5  Photo Cleaning For Sharing

5.1

5.2 Background

When sharing images, it is useful to be able to…

5.2.0.1 Remove EXIF data, which can include GPS locations where the photos were taken

Imagemagick is used for this

5.2.0.2 Rename files to have nonsensical names

Using either date or gdate on linux or OSX respectively. gdate is part of the coreutils package

This tutorial is aimed at OSX users and assumes you have homebrew (brew) installed. Using it on a PC through the linux subsystem for windows should be easy. Replace brew with apt-get or similar.

5.3 Libraries

library(tidyverse)
── Attaching core tidyverse packages ──────────────────────── tidyverse 2.0.0 ──
✔ dplyr     1.1.4     ✔ readr     2.1.5
✔ forcats   1.0.0     ✔ stringr   1.5.1
✔ ggplot2   3.5.1     ✔ tibble    3.2.1
✔ lubridate 1.9.3     ✔ tidyr     1.3.1
✔ purrr     1.0.2     
── Conflicts ────────────────────────────────────────── tidyverse_conflicts() ──
✖ dplyr::filter() masks stats::filter()
✖ dplyr::lag()    masks stats::lag()
ℹ Use the conflicted package (<http://conflicted.r-lib.org/>) to force all conflicts to become errors
library(mixtools)
mixtools package, version 2.0.0, Released 2022-12-04
This package is based upon work supported by the National Science Foundation under Grant No. SES-0518772 and the Chan Zuckerberg Initiative: Essential Open Source Software for Science (Grant No. 2020-255193).
set.seed(23423346)

5.4 Copy some photos in to the working directory

system("rm data/photos_for_cleaning/*.JPG")
system("unzip data/photos_for_cleaning/photos_for_cleaning.zip -d data/photos_for_cleaning/")

5.5 Remove EXIF data

Install Imagemagick (hash this line if you already have Imagemagick unless you want a long wait)

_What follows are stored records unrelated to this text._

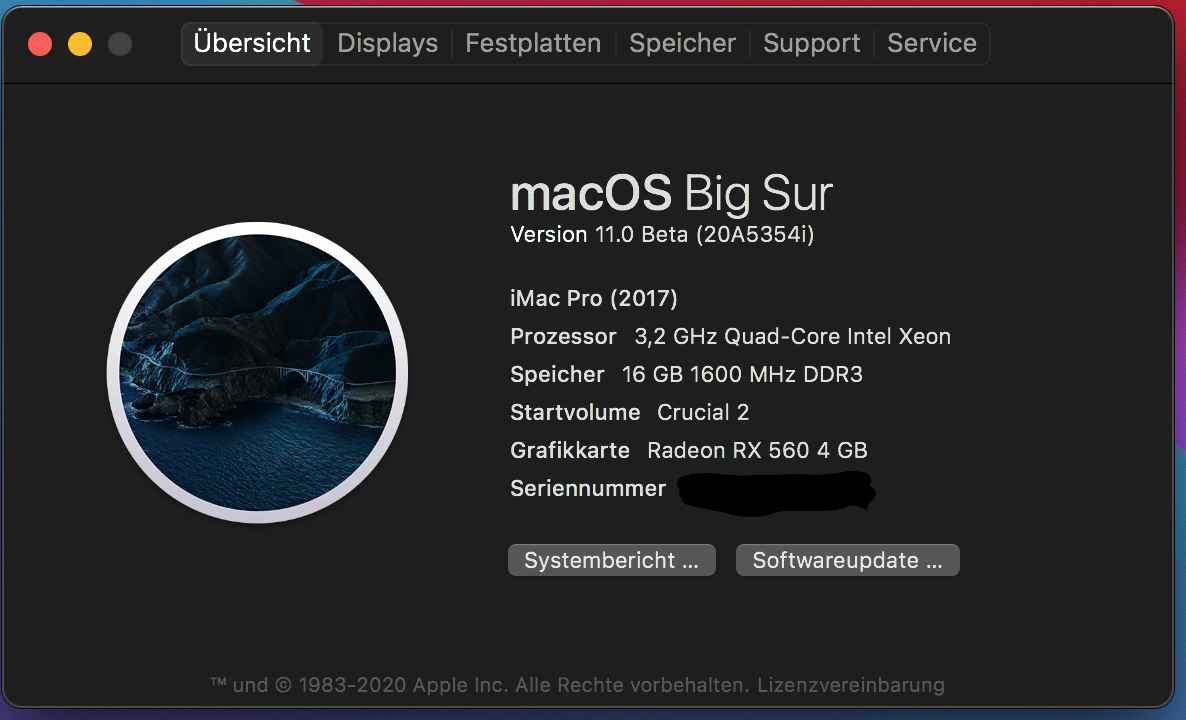Open the Festplatten tab

533,44
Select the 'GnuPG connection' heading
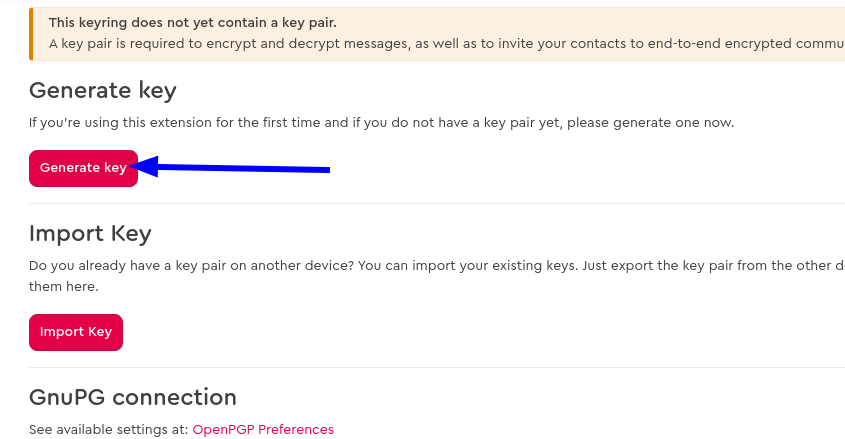 click(x=133, y=397)
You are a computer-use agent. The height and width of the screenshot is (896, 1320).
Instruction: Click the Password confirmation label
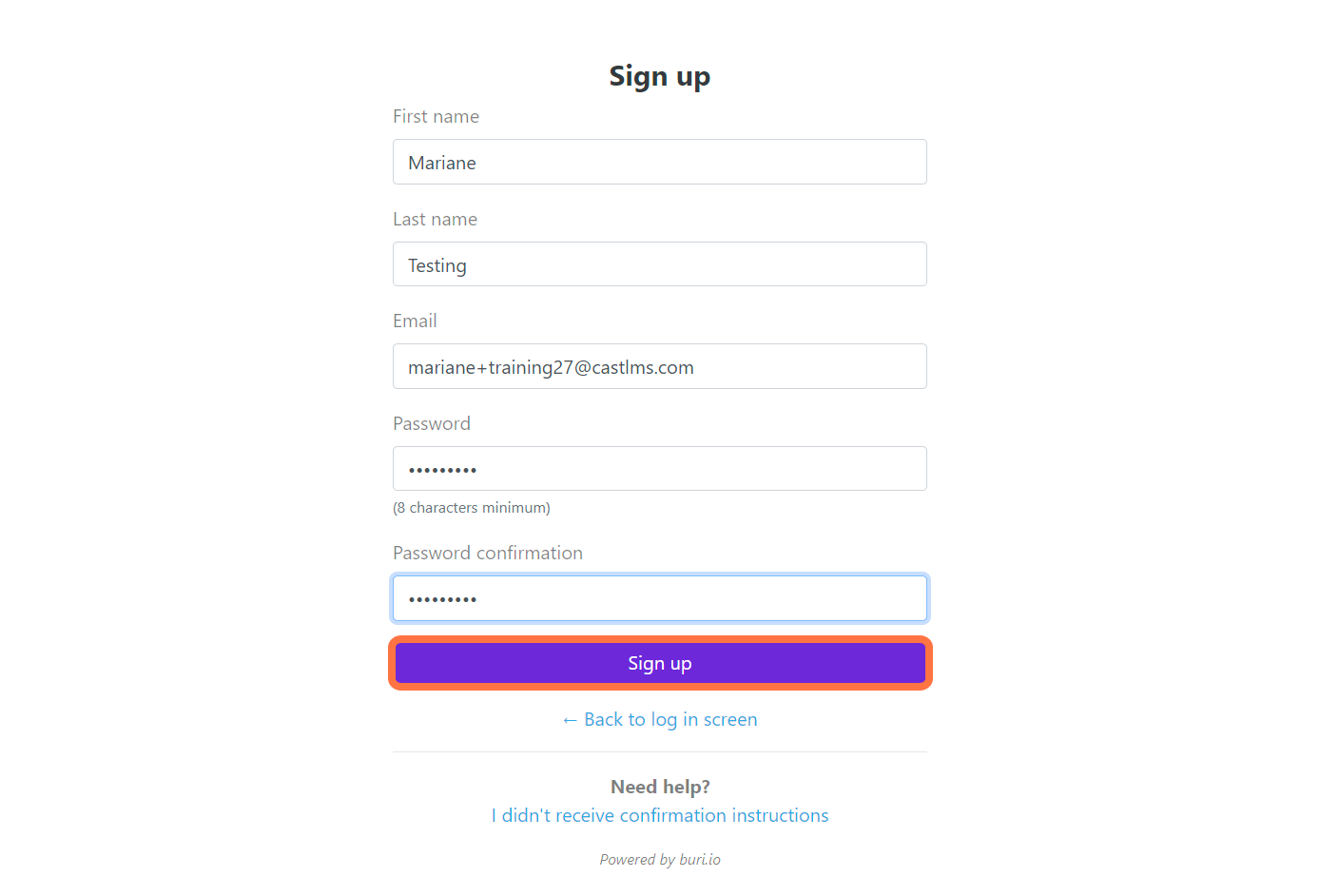pyautogui.click(x=487, y=553)
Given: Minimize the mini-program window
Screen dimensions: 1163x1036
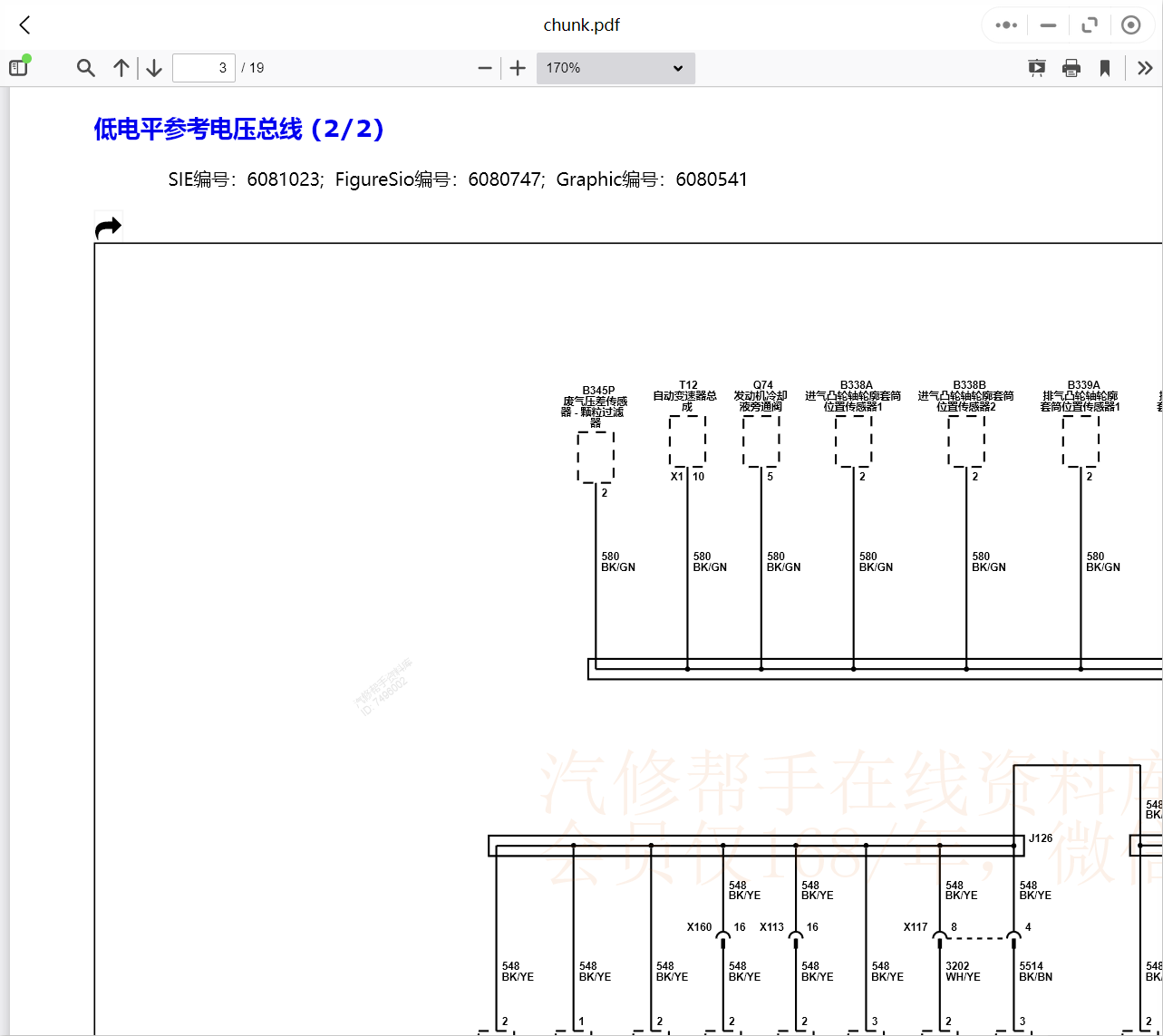Looking at the screenshot, I should (1048, 25).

#system("brew install imagemagick")

Use imagemagick’s mogrify to make an in place copy of each file with the EXIF data stripped out. This has the benefit of making a new creation datestamp and md5 hash for each file.

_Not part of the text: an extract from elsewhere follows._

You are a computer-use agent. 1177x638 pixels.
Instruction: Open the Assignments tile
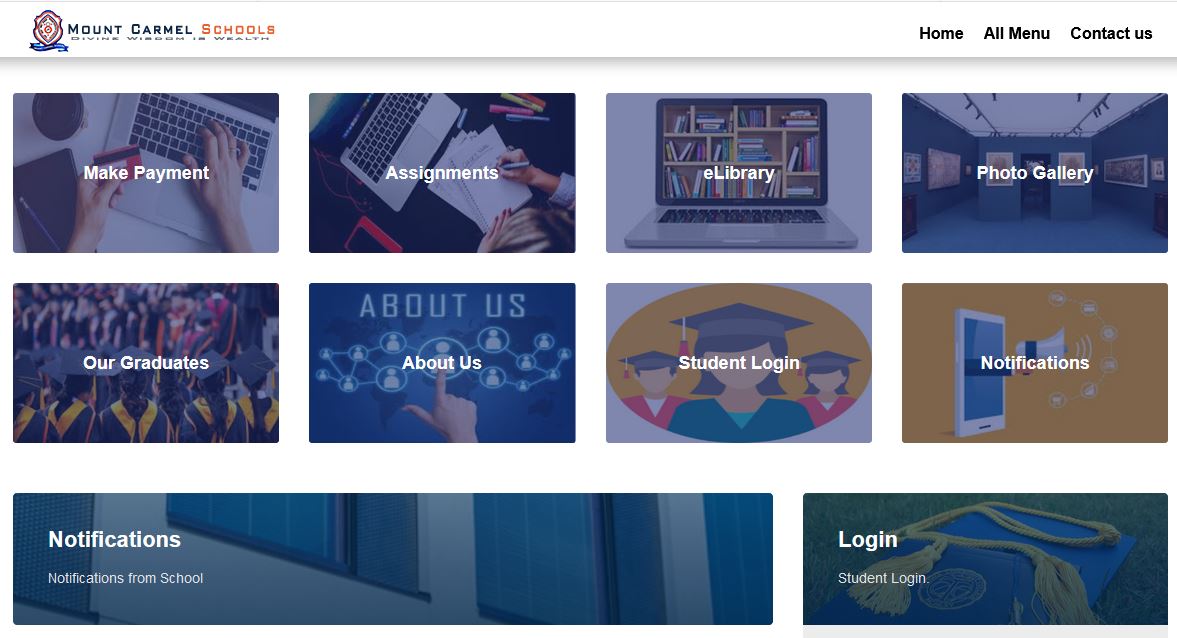coord(442,173)
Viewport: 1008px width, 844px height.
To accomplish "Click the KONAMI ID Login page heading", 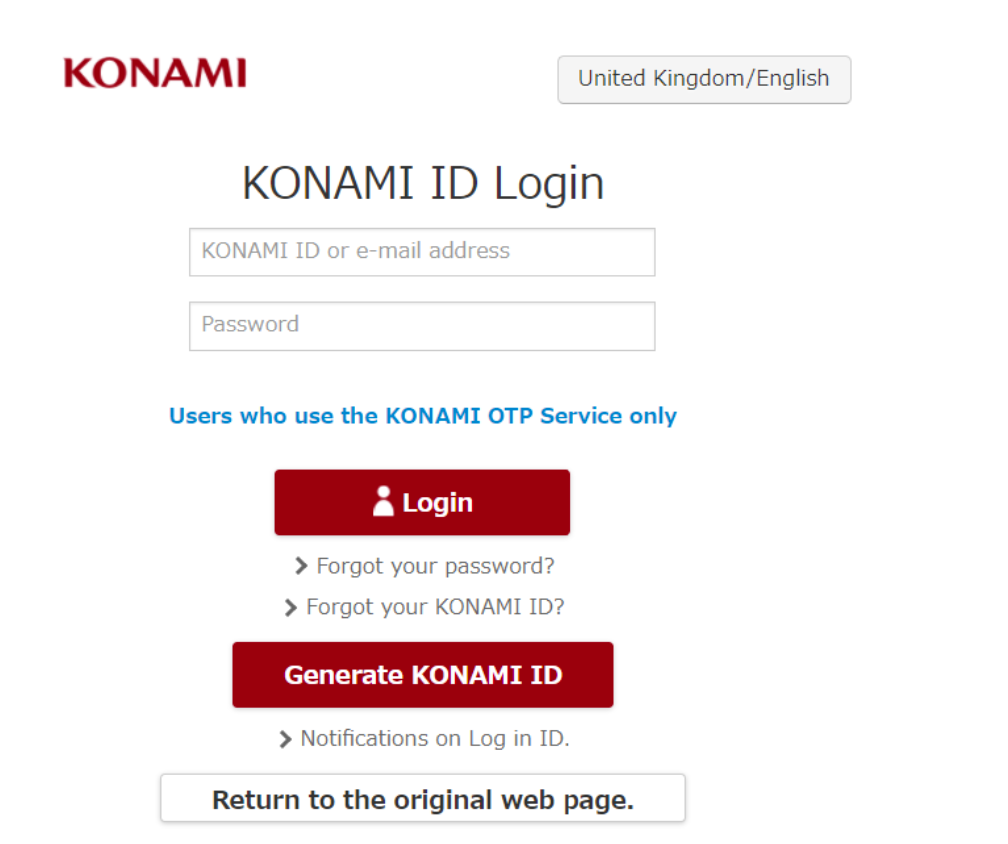I will pyautogui.click(x=421, y=181).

Before running this on thousands of photos, we will test that this works by reading an EXIF metadata from a single file.
Let’s see what files are available in the folder data/photos_for_cleaning

pictures = list.files(path = "data/photos_for_cleaning/",pattern = ".JPG",full.names = T)

Now use the identify command to look the content of the EXIF for one file

system(str_c(r"(identify -format '%[EXIF:*]' )", pictures[1]))

You’ll see a load of data from the EXIF. If you want to capture anything, like the aperture settings etc, now is the time to do it. It should be simple to design a loop and function that will capture this info.

After applying the following command from ImageMagick

system(str_c("mogrify -strip ",pictures[1]))

You should be able to rerun this

system(str_c(r"(identify -format '%[EXIF:*]')", pictures[1]))

and you should now see an empty EXIF, i.e. nothing will be shown in the console. If you still see EXIF data, something went wrong.

To apply the function to all files in the folder, we won’t use the built in mogrify -strip data/photos_for_cleaning/*.JPG because it halts when it hits a problem. Instead we will wrap it in an R code with ‘try’.

pictures = list.files(path = "data/photos_for_cleaning/",pattern = ".JPG",full.names = T)

for(i in pictures){
                  (system(str_c("mogrify -strip ",i)))
                  }

5.6 Rename all files

5.6.1 Define a function to create a unique ID

  randomid <- function(n = 1,path,file) {
    a <- do.call(paste0, replicate(5, sample(LETTERS, n, TRUE), FALSE))
    id = paste0(a, sprintf("%04d", sample(9999, n, TRUE)), sample(LETTERS, n, TRUE))
    file.rename(from=file, to=str_c(path,id,".JPG",sep=""))
  }

5.6.2 Apply the function, renaming all photos

path = "data/photos_for_cleaning/"
pictures = list.files(path = "data/photos_for_cleaning/",pattern = ".JPG",full.names = T)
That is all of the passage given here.